----- GIVEN DATA

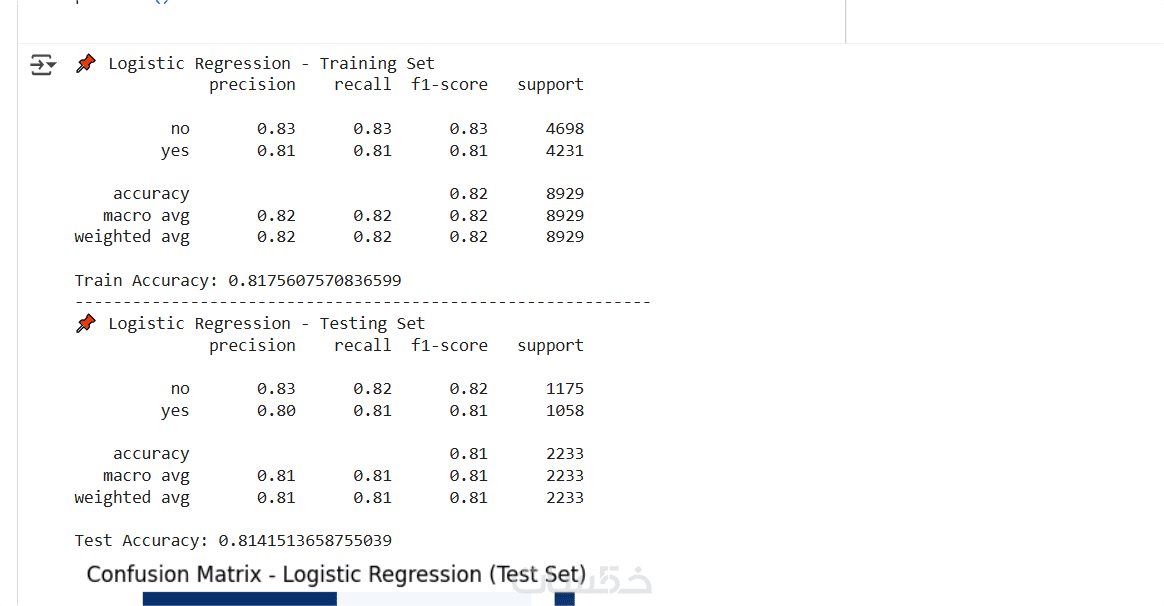Image resolution: width=1164 pixels, height=606 pixels.
Task: Click the training set accuracy score 0.82
Action: pos(468,194)
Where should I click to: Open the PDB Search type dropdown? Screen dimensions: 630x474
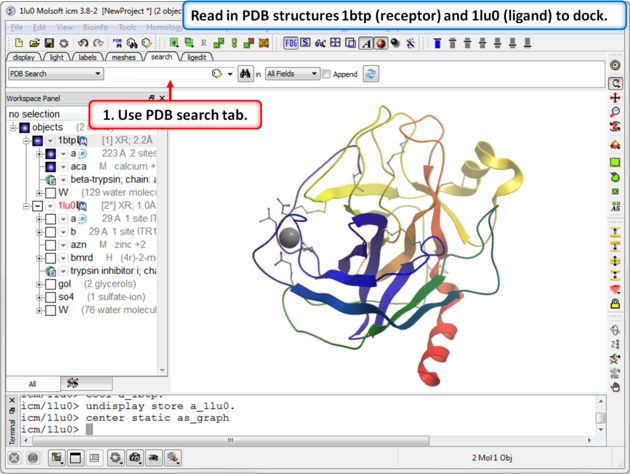[97, 74]
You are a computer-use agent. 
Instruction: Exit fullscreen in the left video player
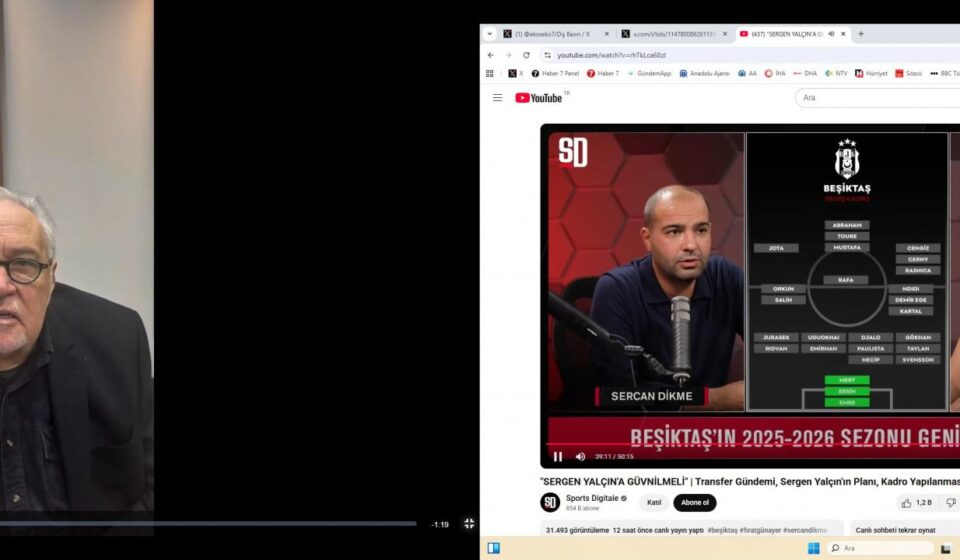point(469,524)
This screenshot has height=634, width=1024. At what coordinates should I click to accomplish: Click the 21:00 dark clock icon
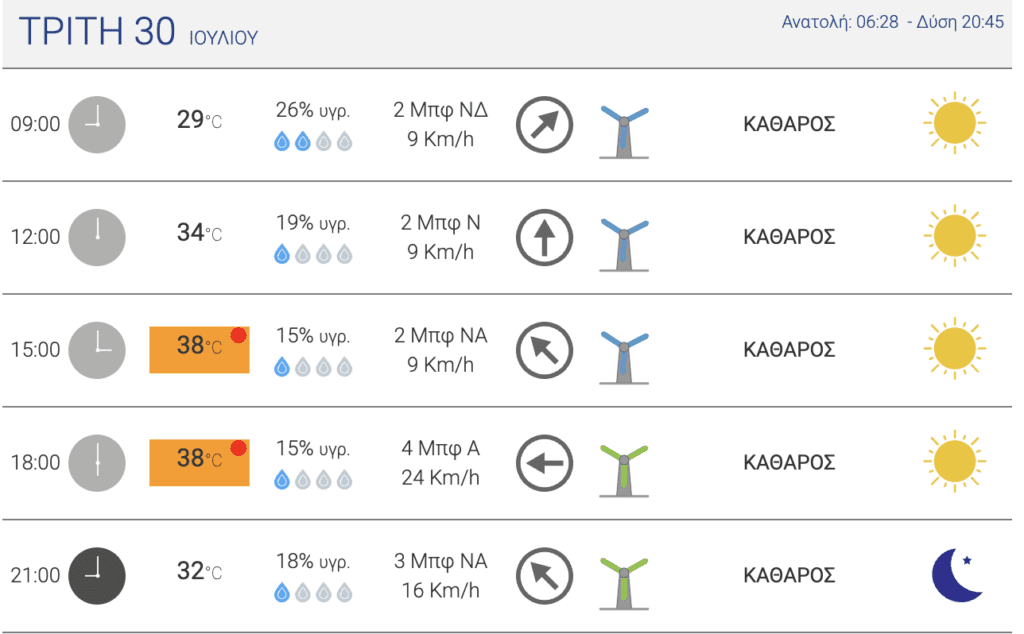pos(97,576)
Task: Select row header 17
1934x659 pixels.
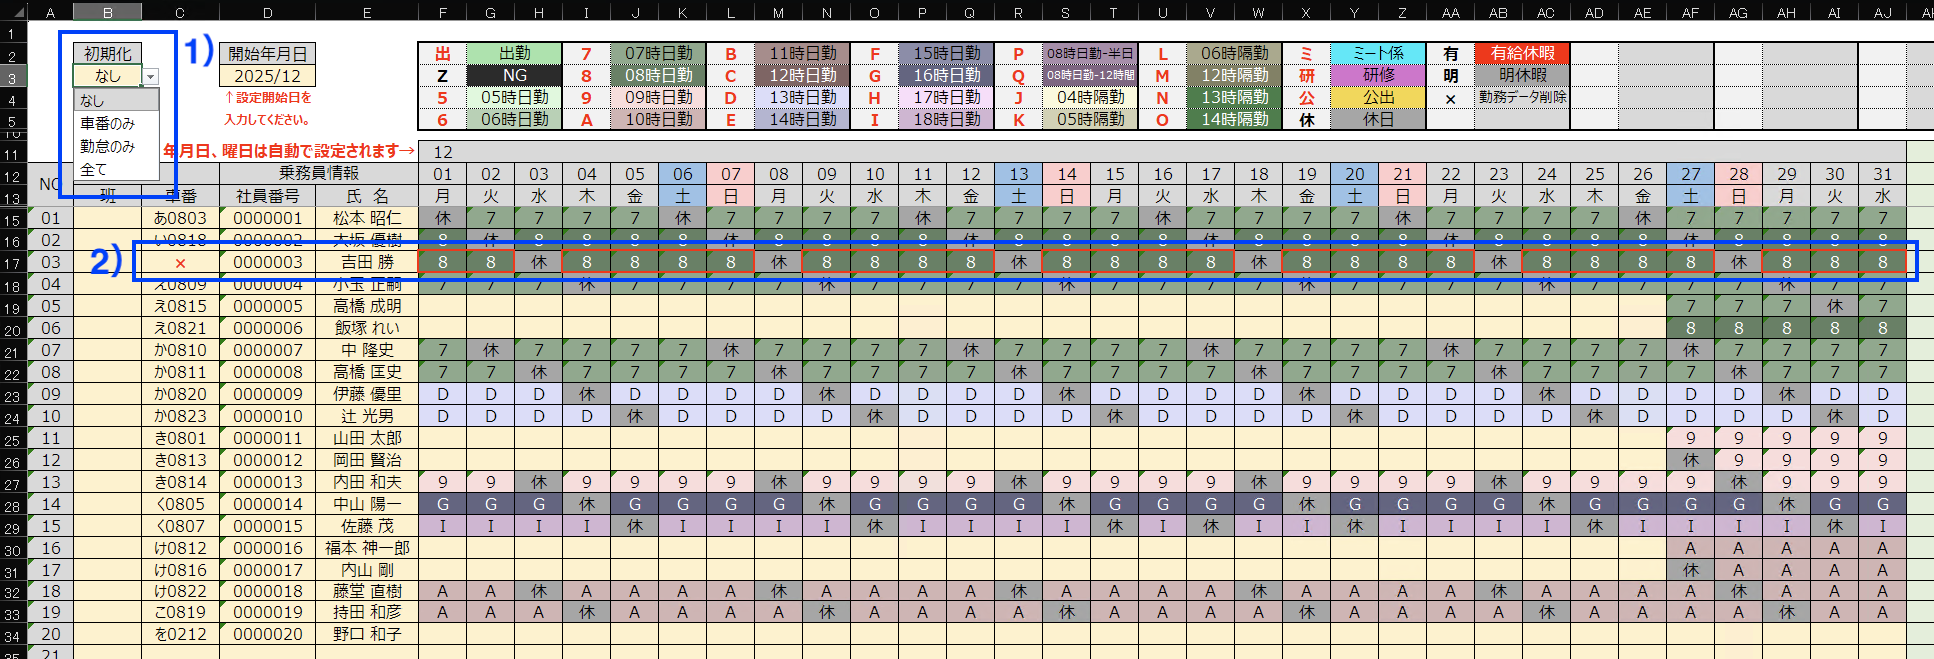Action: tap(12, 263)
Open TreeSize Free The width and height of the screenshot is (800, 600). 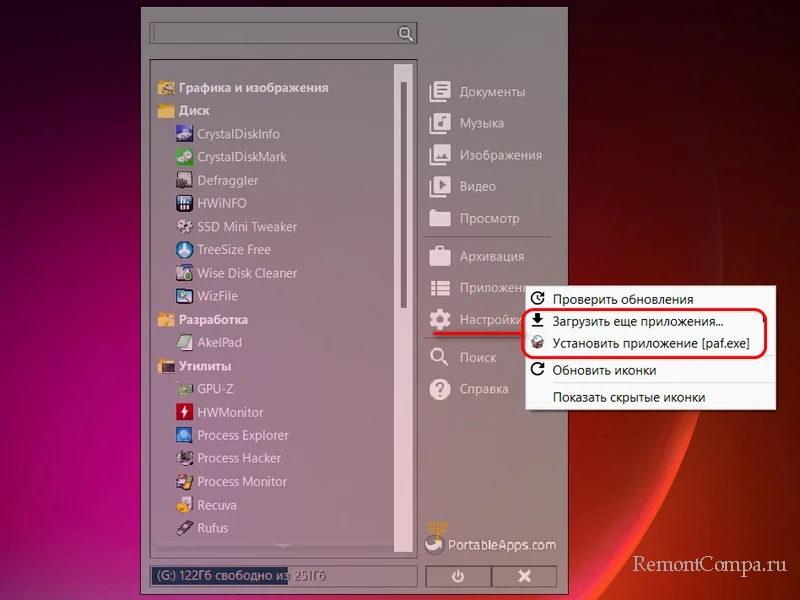pyautogui.click(x=233, y=250)
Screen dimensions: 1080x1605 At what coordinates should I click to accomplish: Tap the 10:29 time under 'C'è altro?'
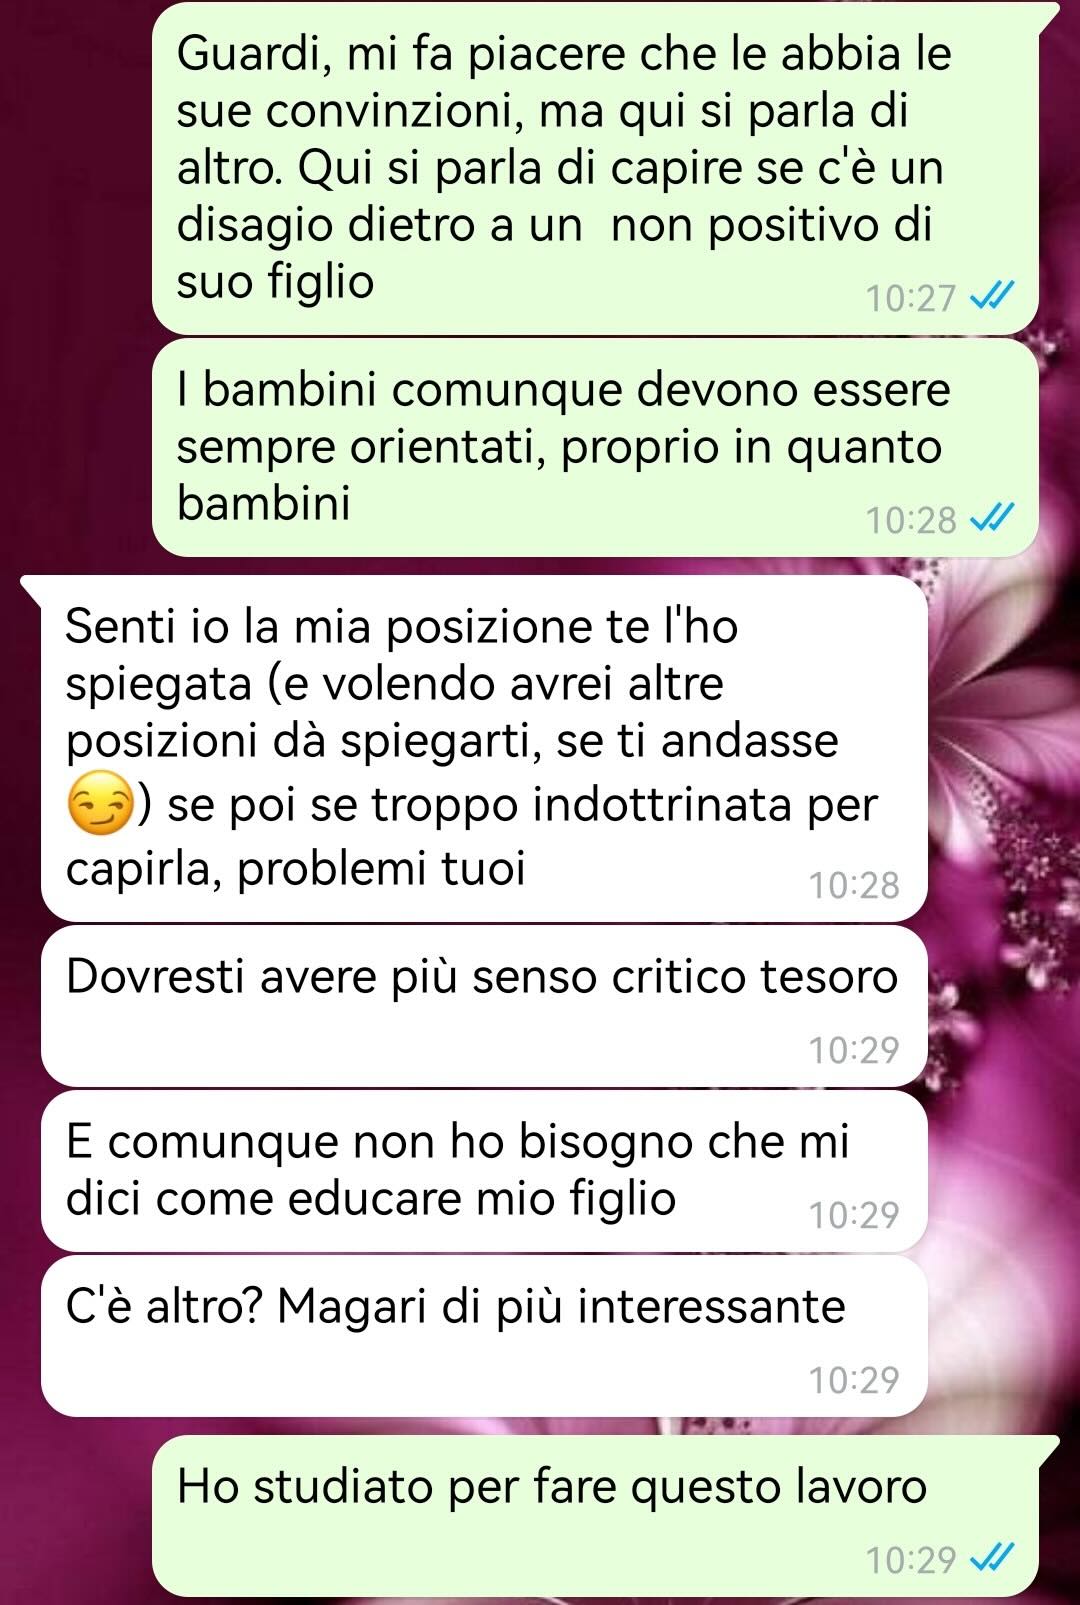pyautogui.click(x=854, y=1379)
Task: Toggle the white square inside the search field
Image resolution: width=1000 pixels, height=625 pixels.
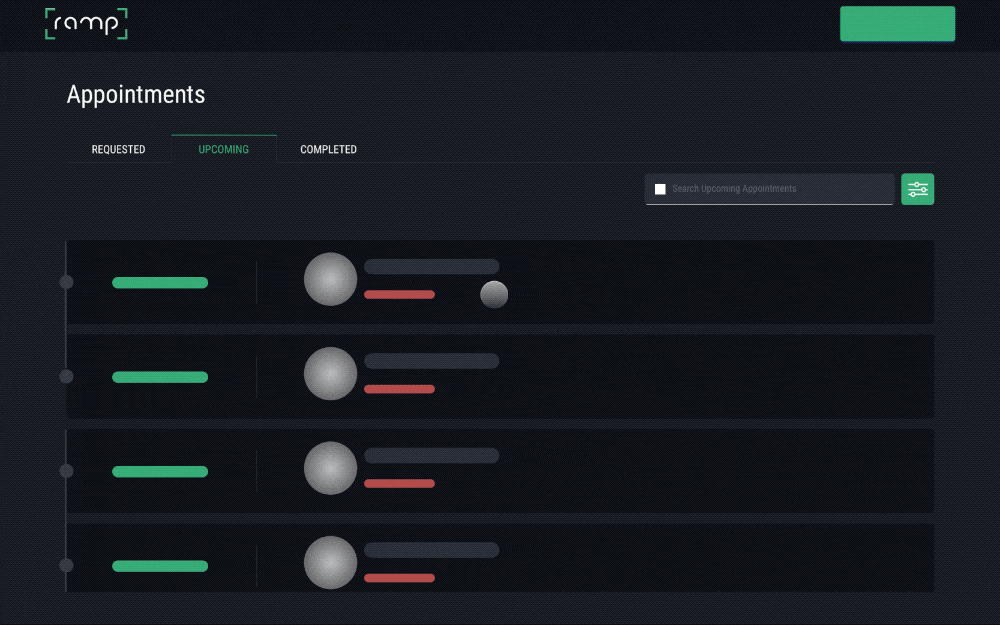Action: [x=660, y=189]
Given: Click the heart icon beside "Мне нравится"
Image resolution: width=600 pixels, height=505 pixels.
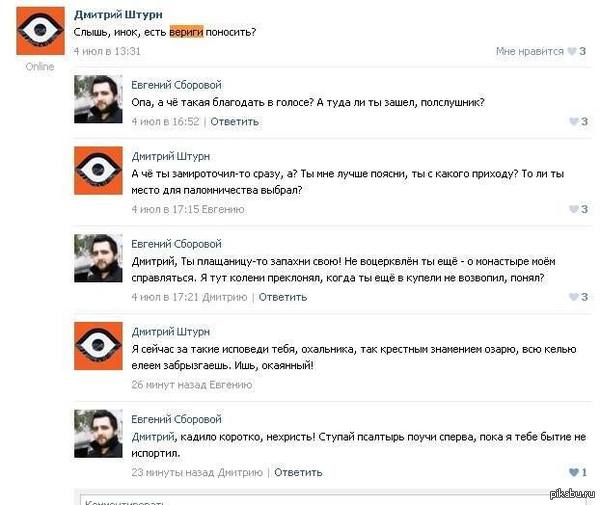Looking at the screenshot, I should [571, 51].
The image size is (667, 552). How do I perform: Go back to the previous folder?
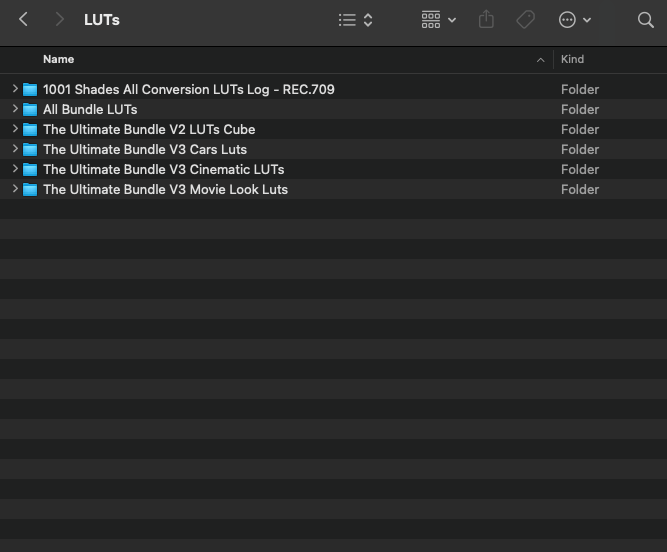[24, 20]
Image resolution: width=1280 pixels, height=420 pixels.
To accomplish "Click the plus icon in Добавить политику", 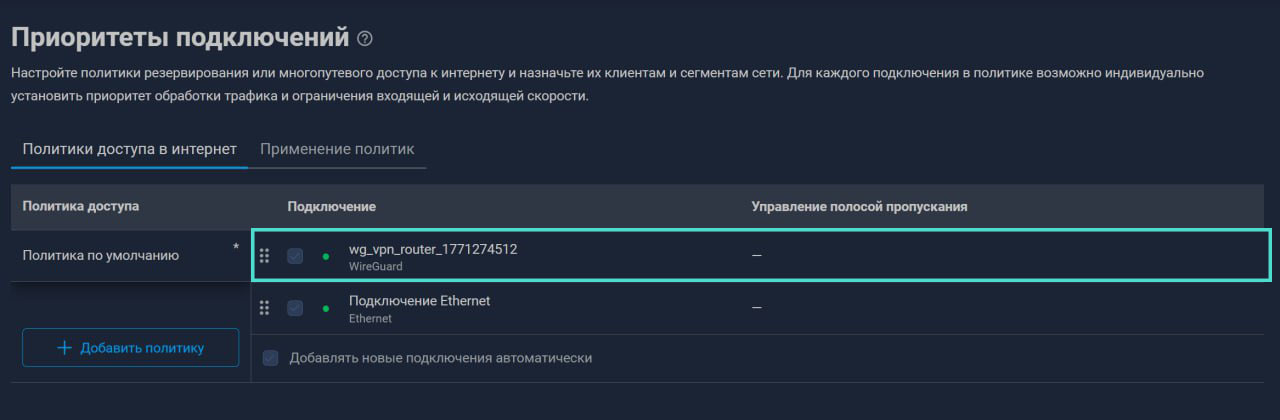I will click(65, 348).
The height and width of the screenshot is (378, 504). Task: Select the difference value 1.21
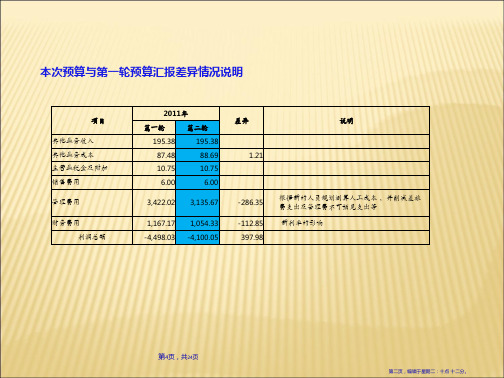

----------

● **THE PROBLEM**: Exactly the lines above from the one that contains "Given: Click the" down to the one that contains "Image resolution: width=1280" are to be output, both ends kept and pictures omitted.

● **OUTPUT BELOW**:
Given: Click the heart icon beside "Мне нравится"
Image resolution: width=600 pixels, height=505 pixels.
Looking at the screenshot, I should [571, 51].
The image size is (667, 552). How do I perform: Go back to the previous folder?
[24, 20]
Image resolution: width=1280 pixels, height=420 pixels.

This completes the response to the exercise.